= Armen Terzian =

American-Armenian football official (1915–1989)

Armen Terzian (1915–1989) was an American-Armenian American football official in the National Football League (NFL) from to . He was a field judge and wore uniform number 23.

==Career==
Armen was the field judge for the New Orleans Saints' first regular season game vs. the Los Angeles Rams on September 17, 1967, at Tulane Stadium. Terzian signaled the Saints' first touchdown when John Gilliam returned the opening kickoff 94 yards.

Terzian officiated an NFC Divisional Playoff game in December at Metropolitan Stadium between the Minnesota Vikings and the visiting Dallas Cowboys. Following a late Hail Mary touchdown pass by the Cowboys—that could have been called off for pass interference—to take the lead, an angry fan threw a whiskey bottle that hit Terzian in the forehead. He was momentarily unconscious, though Armen did not require stitches. Terzian wore a large white bandage around his forehead and exited the game on foot during the final few seconds.

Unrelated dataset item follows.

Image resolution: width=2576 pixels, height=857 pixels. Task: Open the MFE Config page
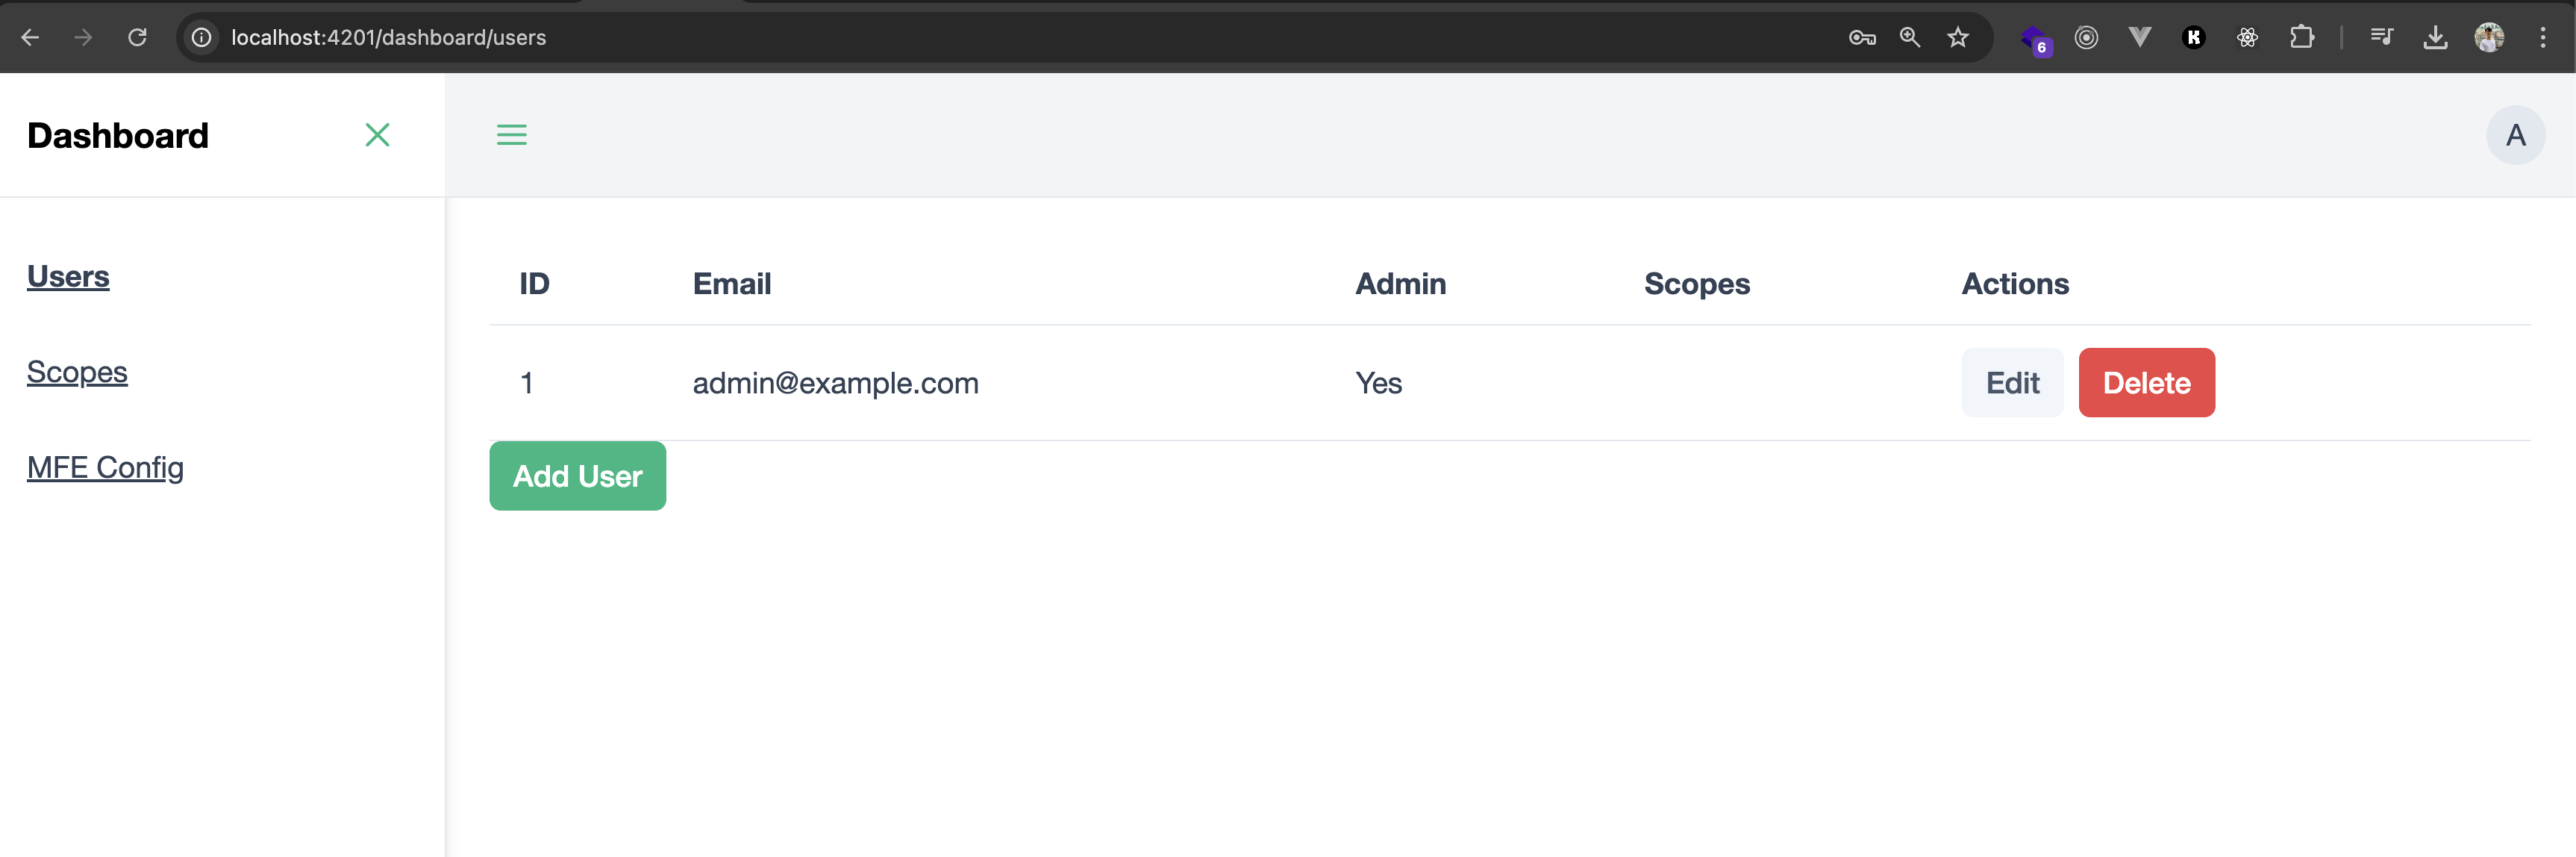coord(105,467)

The following season Terzian officiated Super Bowl XI, also a Vikings' loss.

During a 1978 game between the Kansas City Chiefs and Buffalo Bills at Rich Stadium, Chiefs coach Marv Levy protested a call by Terzian by screaming "Hey Armen! Hey you over-officious jerk!". The sound bite has been a staple of NFL Films highlights of coaches on the sideline since.

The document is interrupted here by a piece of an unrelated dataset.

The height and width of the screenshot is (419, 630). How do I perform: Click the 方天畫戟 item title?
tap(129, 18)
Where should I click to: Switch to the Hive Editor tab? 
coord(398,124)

When the NFL adopted an instant replay review system in 1986, Armen became a replay official. Under the system used at the time which is similar to the one used in American college football today, the replay official would page one of the officials (in this case, the umpire) who would inform the referee that he wanted to take a closer look at the play to see if something was missed. Only the replay official could initiate a review; unlike today's NFL, coaches were not allowed to challenge plays (the collegiate system also allows challenges, although the procedure is different).

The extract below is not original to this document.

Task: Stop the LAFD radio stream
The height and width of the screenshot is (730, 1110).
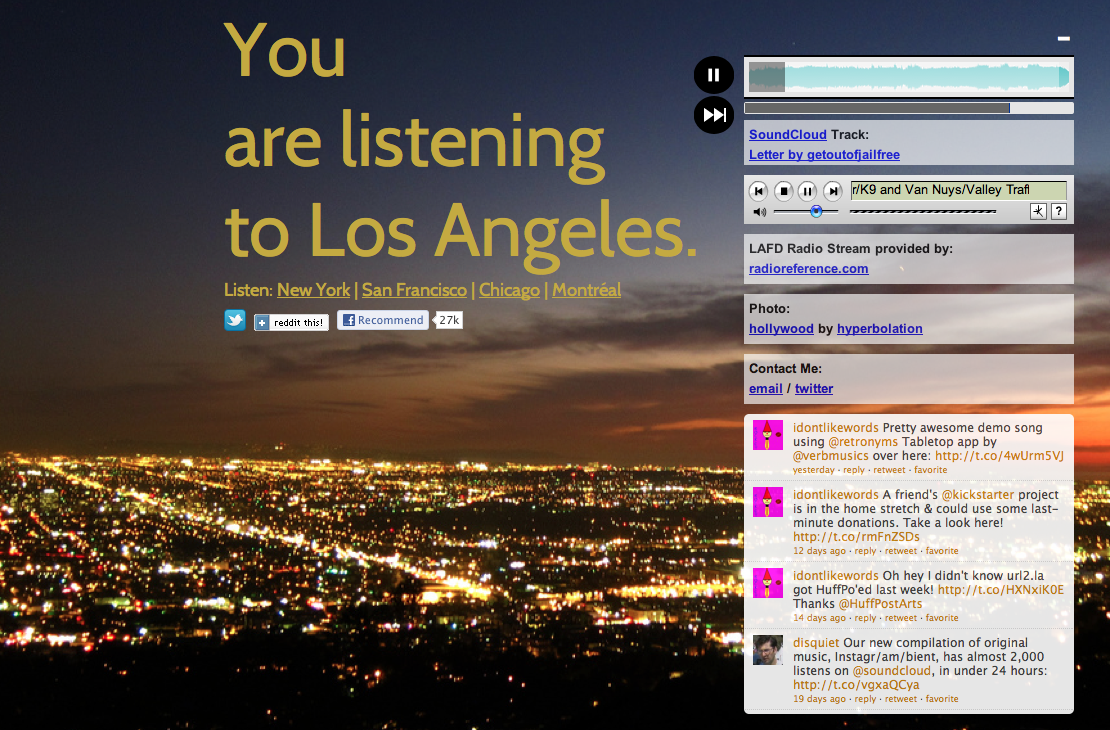Action: 783,190
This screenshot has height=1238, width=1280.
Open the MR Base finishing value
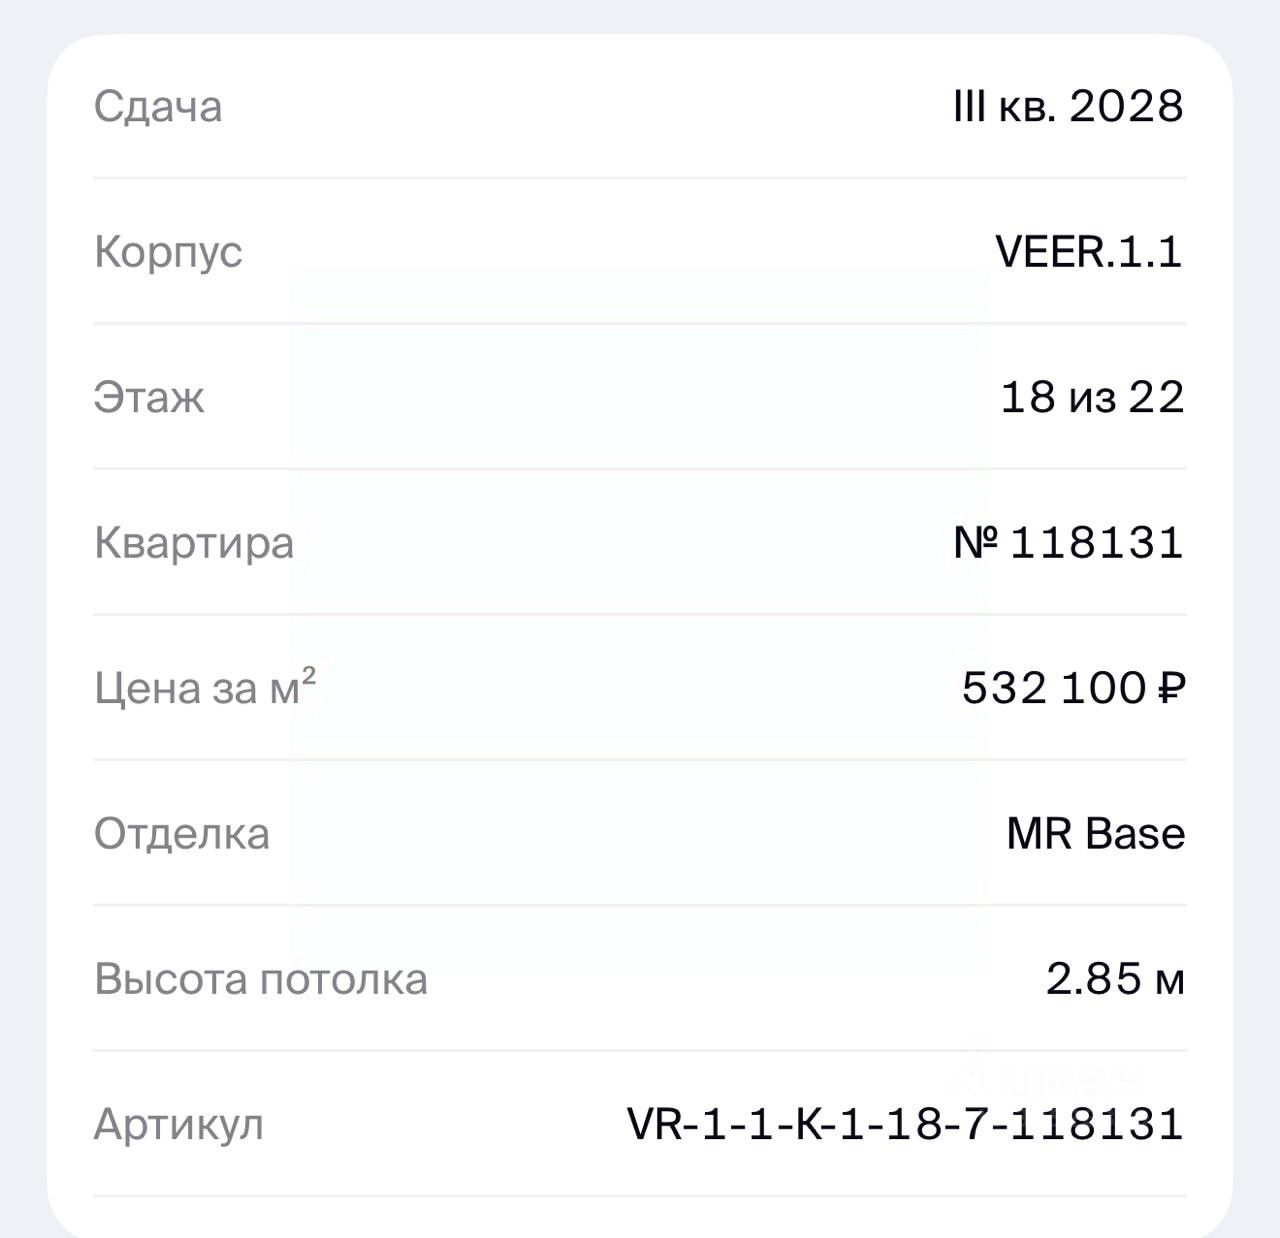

Terzian's career ended because of an incident in Week 3 of the 1988 season, during the game between the New York Giants and Dallas Cowboys at Texas Stadium. The Cowboys were to receive the opening kickoff, and running back Darryl Clack stood at his two-yard line to receive the kick from Raul Allegre. Clack lost sight of the ball in the sunlight and could not field it cleanly. It bounced into the end zone, where Clack picked it up and was swarmed by Giants defenders. Mark Collins tackled Clack and referee Pat Haggerty ruled the play a safety and gave two points to New York.

The play had not been called correctly on the field as it was treated as a fumble and not a muffed kick. Since Clack had muffed the kick, the rules dictated that the play should have resulted in a touchback and a Dallas possession at their 20-yard line. Armen never made the call to review the play, and the safety stood. It also proved to be the margin of victory in the 12–10 result, with the Giants defeating the Cowboys. Terzian admitted his error later, releasing a statement to this effect to the press during the game. NFL Commissioner Pete Rozelle chose to suspend Terzian for his actions after the game, and Terzian responded by submitting his resignation which Rozelle accepted several weeks later.

==Death==
Terzian died in 1989 at the age of 74.